Jika seseorang makan, minum atau berhubunagan seksual dengan mengira bahwa matahari telah terbenam atau fajar belum terbit, namun ternyata apa yang dikira itu keliru, maka wajiblah atasnya mengqodho’ puasa hari tersebut.
Ketentuan wajibnya imsak dan qodho’ dalam dua kasus di atas, didasarkan kepada hadits-hadits berikut:
عَنْ هِشَامِ بْنِ عُرْوَةَ، عَنْ فَاطِمَةَ، عَنْ أَسْمَاءَ بِنْتِ أَبِي بَكْرٍ الصِّدِّيقِ - رَضِيَ اللَّهُ عَنْهُمَا -، قَالَتْ: «أَفْطَرْنَا عَلَى عَهْدِ النَّبِيِّ - صَلَّى اللهُ عَلَيْهِ وَسَلَّمَ - يَوْمَ غَيْمٍ، ثُمَّ طَلَعَتِ الشَّمْسُ» قِيلَ لِهِشَامٍ: فَأُمِرُوا بِالقَضَاءِ؟ قَالَ: «لاَ بُدَّ مِنْ قَضَاءٍ» وَقَالَ مَعْمَرٌ: سَمِعْتُ هِشَامًا لاَ أَدْرِي أَقَضَوْا أَمْ لاَ (رواه البخاري)
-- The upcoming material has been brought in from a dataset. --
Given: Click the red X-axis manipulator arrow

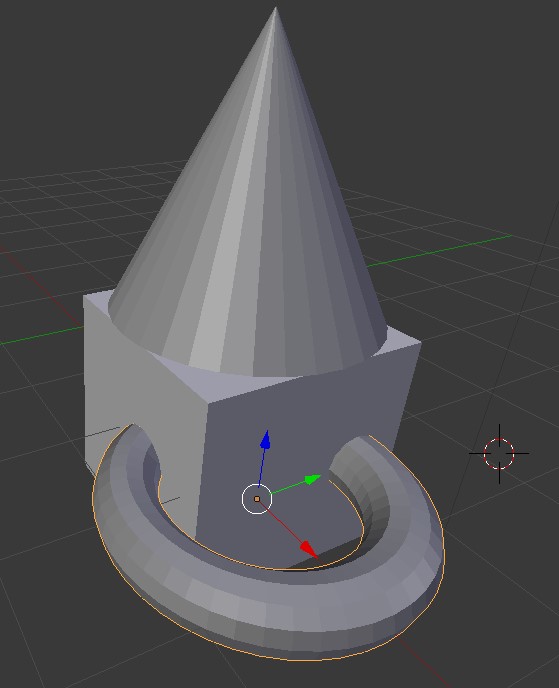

Dari Hisyam bin Urwah, dari Fathimah, dari Asma' binti Abu Bakar ash-Shiddiq - radhiyallahu ‘anha -, ia berkata: Kami pernah berbuka puasa pada zaman Nabi - shallallahu ‘alaihi wasallam - ketika hari mendung, ternyata kemudian matahari tampak kembali, maka orang-orang diperintahkan untuk mengqodho’nya, dan Beliau bersabda: “Harus dilaksanakan qodho’”. Dan Ma'mar berkata: aku mendengar [Hisyam]: Aku tidak tahu apakah mereka kemudian mengqodho’nya atau tidak.” (HR. Bukhari)
عَنْ خَالِدِ بْنِ أَسْلَمَ: أَنَّ عُمَرَ بْنَ الْخَطَّابِ - رَضِيَ اللهُ عَنْهُ - أَفْطَرَ فِي رَمَضَانَ فِي يَوْمٍ ذِي غَيْمٍ وَرَأَى أَنَّهُ قَدْ أَمْسَى وَغَابَتِ الشَّمْسُ فَجَاءَهُ رَجُلٌ فَقَالَ: يَا أَمِيرَ الْمُؤْمِنِينَ، قَدْ طَلَعَتِ الشَّمْسُ. فَقَالَ عُمَرُ: الْخَطْبُ يَسِيرٌ، وَقَدِ اجْتَهَدْنَا. قَالَ الشَّافِعِيُّ: يَعْنِي قَضَاءَ يَوْمٍ مَكَانَهُ (رواه مالك والشافعى فى الأم والبيهقى)
Dari Khalid bin Aslam: Bahwa Umar bin al-Khatthab telah membatalkan puasanya pada hari yang mendung. Di mana ia mengira bahwa matahari telah terbenam (waktu maghrib). Namun tiba-tiba ada seseorang yang datang dan berkata: Wahai amirul mu’mini, matahari masih tampak (belum terbenam). Lantas Umar berkata: Kesalahan yang ringan, dimana kita telah berijtihad. Asy-Syafi’i mengomentari perkataan Umar ini dan berkata: maksudnya puasa pada hari tersebut diqodho’. (HR. Malik, asy-Syafi’i dalam al-Umm dan Baihaqi)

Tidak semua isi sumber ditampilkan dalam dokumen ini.